Me parece escuchar que canturrea. Sí, sin duda tararea una canción. Es una melodía simple, anodina, amarga. Como el viaje que estoy a punto de emprender Mi maleta elige el tipo de canción de acuerdo al motivo de mi viaje. Hace calor, mucho calor. Meto en sus tripas la ropa interior, un pantalón y una camisa. Añado unos zapatos negros y brillantes y por último la chaqueta de lana. ”. Mi abuela decía que nunca venía de más una chaqueta de lana”. Una chaqueta” por si acaso”. Sigo su consejo. Sea el que sea mi destino, en la maleta siempre viaja la chaqueta de lana.
Doy un último vistazo al armario. No quiero olvidar nada. Abro su puerta. Veo mi camisa y veo mi pueblo. Recuerdo las tardes de mi infancia en las que capitaneando un batallón, luchaba por hacerme con la bandera del ejército enemigo. Aquella bandera era el símbolo de su fuerza. Debía robarla para derrotarlos, para humillarlos. Su bandera era roja. Del color de una camisa que cuelga de mi percha. La nuestra azul.
Preparo luego el neceser con las cosas de aseo. La espuma, las cuchillas y la loción para después del afeitado. Mi desodorante, mi colonia y mi cepillo de dientes. Con él en la mano, recuerdo ahora cómo mi madre consiguió que a los seis años comenzara a lavarme los dientes dos veces al día: “Gian Galeazzo, el cepillo de dientes es una varita mágica. Si frotas tus dientes con ella, tus deseos se harán realidad. ¿Has visto como sonríen los que tienen los dientes blancos?”. Nunca se cumplieron mis deseos. Mi sonrisa es blanca. Mi cepillo sigue siendo mágico.
Abro el maletero del coche para colocar el equipaje. Tengo que apartar la caja de herramientas. Nunca he sabido que hace allí. No entiendo nada de mecánica, y ni siquiera sé que herramientas guarda en su interior. Mi padre me dijo en una ocasión que era bueno llevarla “por si acaso”. Desde entonces viaja conmigo. Viaja en un continuo sin sentido. Sólo viaja para nada.
Vuelvo a entrar en casa. Debo asegurarme de que todos los grifos estén perfectamente cerrados. Paso a la cocina. De forma instintiva miro el reloj que cuelga de la pared, al lado del vasar. Las dos y diez. No recuerdo cuando, pero sé que su vida se acabó exactamente a las dos y diez. De cualquier día. De un mes cualquiera. De un año ignorado. A las dos y diez. Su vida se paró a las dos y diez.

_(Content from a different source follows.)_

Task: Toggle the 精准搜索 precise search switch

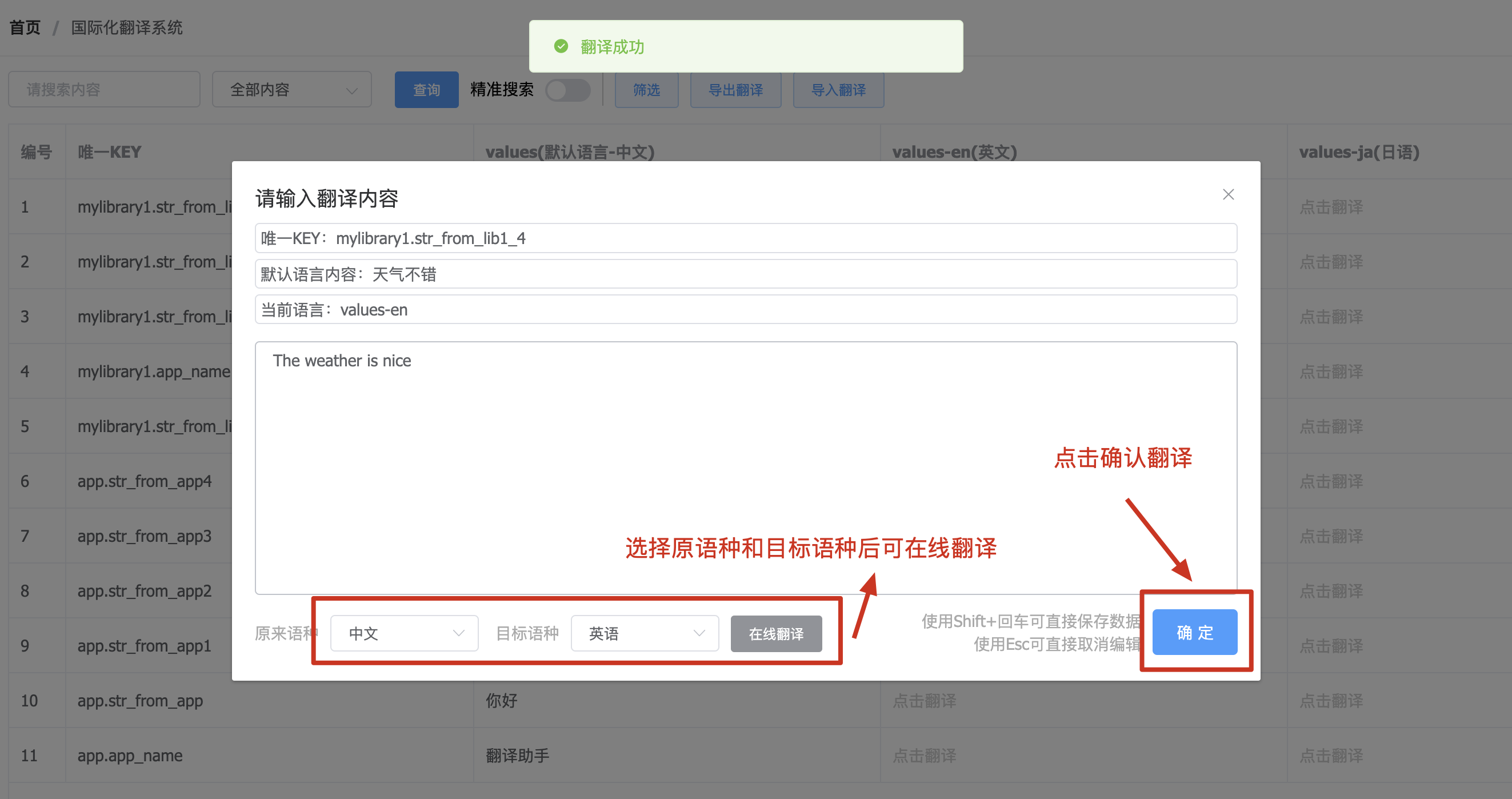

El grifo gotea. Su sonido me traslada al despacho de mi padre. En mi memoria aún resuena de forma armónica y acompasada el tac-tac de su metrónomo. Tac-tac. Tac-tac. Ajeno al tiempo, insiste en marcar el compás de una melodía que nunca fue tocada. Cierro la válvula de paso. El instrumento calla.
Paso al cuarto de baño. Aún permanece el olor del gel que utilizo para ducharme. Casi de manera involuntaria levanto el envase que lo contiene y lo acerco a mi nariz. Me encanta su aroma. Huele a fresco, a limpio, a puro. Huele a hierbabuena. Como en el campo.Todo está en orden. Estoy listo para partir.
Busco el llavero. Mi llavero de la suerte. Está bendito por el apóstol Santiago. En él están las llaves de mi coche. Me da seguridad, confianza. Nunca he conducido sin él. Nunca emprenderé un viaje sin mi amuleto.
Arranco. Comienzo el viaje a ninguna parte. Recorro ligero los primeros kilómetros de mi itinerario. Después, prudente, aminoro la velocidad. Estoy más calmado. No tengo prisa por llegar .Nadie me espera. A nadie le importa mi viaje. Soy como mi chaqueta de lana. Como mi caja de herramientas.